Les pistes du Sénat pour enrayer la « décommercialisation »
Publié le 1 juillet 2026
par Michel Tendil, Localtis
Thèmes : Action cœur de ville, Développement économique, Petites Villes de Demain
La commission des affaires économiques du Sénat a alerté sur la montée d’un phénomène de « décommercialisation » en France, comparable à la désindustrialisation, dans un rapport adopté le 1er juillet. Ce phénomène touche « tous les territoires », y compris les « villes moyennes » et potentiellement les plus grandes agglomérations, voire les métropoles, selon Dominique Estrosi Sassone, présidente de la commission.
L’association « Villes de France » a été à l’origine d’appels pour des mes urgentes, ayant remis un rapport au gouvernement en novembre, qui a inspiré le ministre Serge Papin pour le plan « Lever de rideau ». Les fermetures de commerces se multiplient, un sujet qui a été central lors des dernières élections municipales.
Entre 2014 et 2024, 14 000 établissements et 45 000 emplois ont disparu, avec la fermeture de plus d’une vingtaine de chaînes de magasins emblématiques, telles que Camaïeu et Naf Naf. Le taux de vacance commerciale a atteint 11,6 % en 2025, en hausse par rapport à 8,8 % en 2017, et grimpe à 11,7 % dans les centres-villes et 16,8 % dans les centres commerciaux.
Les villes de moins de 50 000 habitants sont particulièrement affectées, avec un taux de vacance commercial passant de 8,5 % à 13,5 %. Des métropoles comme Marseille, Lille et Montpellier sont également concernées. Bien que certains secteurs comme la restauration aient créé des emplois, l’habillement et le textile font face à une « crise sans précédent ».
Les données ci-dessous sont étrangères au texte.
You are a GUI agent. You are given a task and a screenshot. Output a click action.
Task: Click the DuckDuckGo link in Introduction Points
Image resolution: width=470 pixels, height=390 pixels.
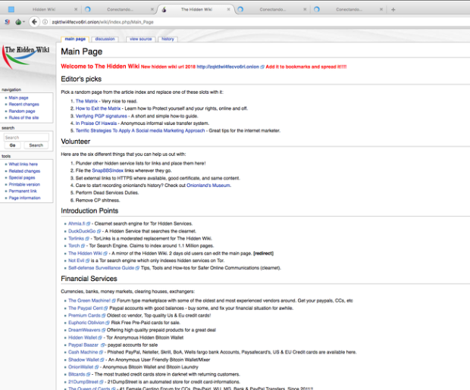[80, 231]
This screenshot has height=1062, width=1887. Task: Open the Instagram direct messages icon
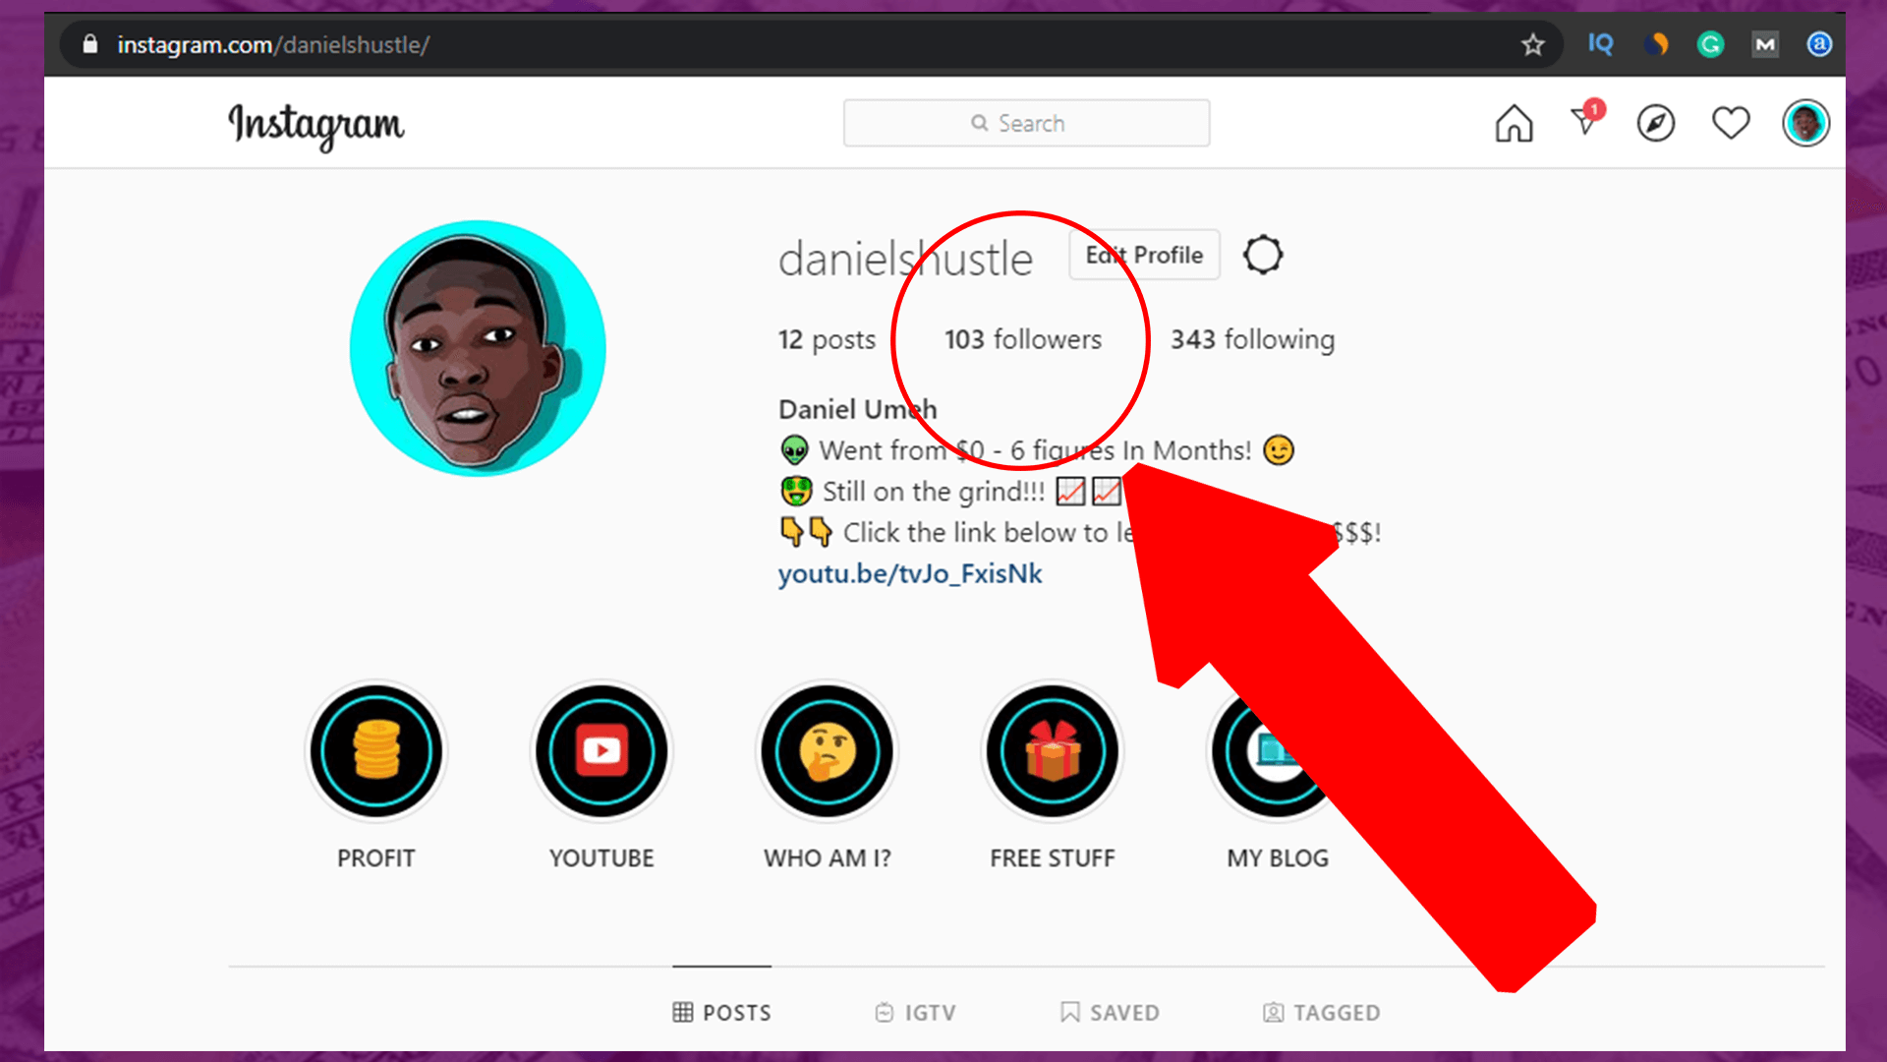(1585, 123)
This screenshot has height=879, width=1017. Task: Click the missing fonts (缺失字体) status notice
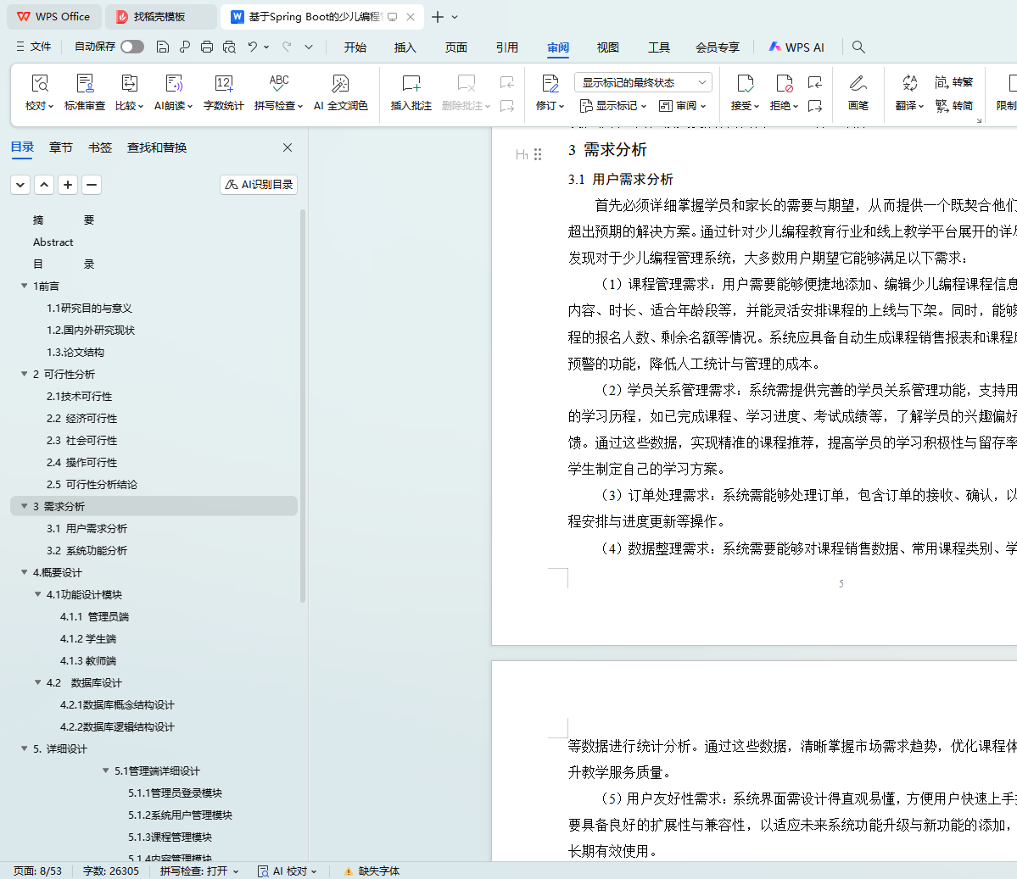point(372,871)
Les sénateurs identifient plusieurs « révolutions » à l’œuvre, notamment l’essor des produits importés de Chine via des plateformes comme Shein et AliExpress. En 2025, plus de 800 millions d’articles ont été importés. De plus, le marché de la seconde main est estimé à plus de 15 milliards d’euros, tandis que la montée du discount fragilise les commerces de milieu de gamme.
Un droit de douane de 3 euros sur les petits colis de moins de 150 euros a été instauré au niveau européen, avec une redevance pour frais de gestion à venir en novembre. La Commission européenne a signalé que plus de 60 % des marchandises de faible valeur entrant dans l’UE ne respectent pas les normes de sécurité.
Les sénateurs appellent à des contrôles accrus, notamment par le biais du projet de loi Ddadue, qui permettra à la DGCCRF d’intervenir rapidement sur les plateformes. Concernant les loyers commerciaux, le Sénat soutient la création d’observatoires pour mieux les comparer, tout en rejetant l’idée d’un encadrement.
Les rapporteurs recommandent également des incitations fiscales pour améliorer la situation des commerces, tout en saluant les initiatives de l’Agence nationale de la cohésion des territoires et de la Banque des Territoires. Ils soulignent la nécessité pour les élus et les commerçants de s’adapter aux nouvelles réalités du marché.